Système de surveillance: INTERFÉROMÉTRIE RADAR TERRESTRE

L’interférométrie radar terrestre (terrestrial radar interferometry, TRI) est une technologie qui a été développée en Italie par l’Université de Florence à la fin des années 90. Le premier exemple d’application de cette technologie pour un glissement de terrain a été la mesure du déplacement superficiel du glissement de terrain de Tessina (BL) en 2003. Depuis lors, la TRI a connu de nombreuses applications dans le domaine de la surveillance des risques naturels et de leurs conséquences, telles que les glissements de terrain, les éruptions volcaniques, les glaciers, les glaciers rocheux, les mines à ciel ouvert et les infrastructures.

Actuellement, les systèmes de surveillance des glissements de terrain basés sur la TRI et disponibles dans le commerce sont le radar à ouverture synthétique terrestre (RSO) et l’interféromètre radar portable de Gamma (IRPG). Les deux modèles opèrent dans la bande de fréquence Ku équivalant à une longueur d’onde (λ) de 1,5 – 2 cm. Le RSO est le système le plus diffus et il est couramment utilisé pour la surveillance des phénomènes gravitatifs et le contrôle de la stabilité des flancs des mines à ciel ouvert. Cet instrument se compose d’une antenne émettrice et d’une antenne réceptrice qui coulissent sur un rail linéaire (généralement de 2 – 3 mètres) pendant l’acquisition des données (Figure 1). Ce mouvement permet de simuler une antenne de plus grande dimension, égale à la longueur du rail. Cette solution permet d’obtenir une représentation surfacique de la scène observée et d’augmenter la résolution spatiale en azimut de l’image radar. En général, la résolution spatiale à une distance de 1000 m est de 0,5 – 1 m environ en longueur et 3 – 5 m en azimut (la résolution augmente proportionnellement avec la distance) en fonction de la longueur du rail et de la largeur de bande utilisée. Un RSO peut effectuer des mesures à une distance maximale de 3 – 5 km.

● **TÂCHE DONNÉE**
Rédigez la suite du texte sur l'interférométrie radar terrestre à partir de sa dernière phrase.

● **DONNÉES**
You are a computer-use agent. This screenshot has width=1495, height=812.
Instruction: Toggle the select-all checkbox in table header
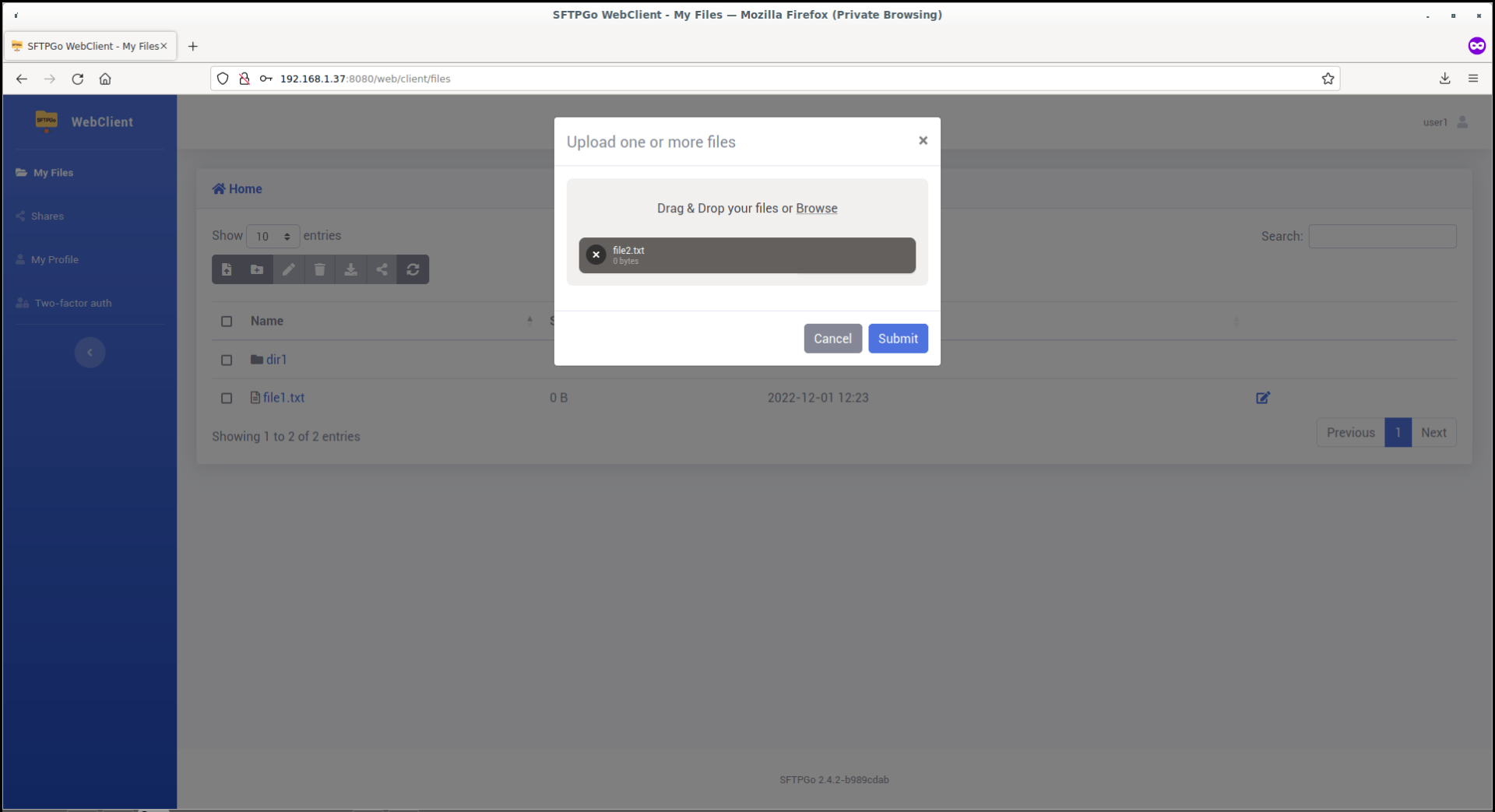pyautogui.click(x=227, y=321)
* * *
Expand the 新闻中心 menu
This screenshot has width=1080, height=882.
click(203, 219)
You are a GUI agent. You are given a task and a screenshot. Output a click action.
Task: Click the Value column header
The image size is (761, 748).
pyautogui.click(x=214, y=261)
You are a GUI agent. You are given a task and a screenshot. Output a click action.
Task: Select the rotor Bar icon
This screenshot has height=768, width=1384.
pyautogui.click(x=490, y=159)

● **RÉPONSE RÉDIGÉE**
L’IRPG est un modèle d’interféromètre radar moins courant (Figure 1). Les antennes de l’IRPG sont installées sur un support en rotation libre autour de l’axe vertical. Le système peut ainsi acquérir une scène très large (jusqu’à 360°) et des données distribuées spatialement. La plus grande dimension réelle des antennes permet de bénéficier d’un considérable rapport signal-bruit et d’effectuer des mesures à plus de 10 km de distance, mais avec une résolution spatiale en azimut inférieure à celle du RSO.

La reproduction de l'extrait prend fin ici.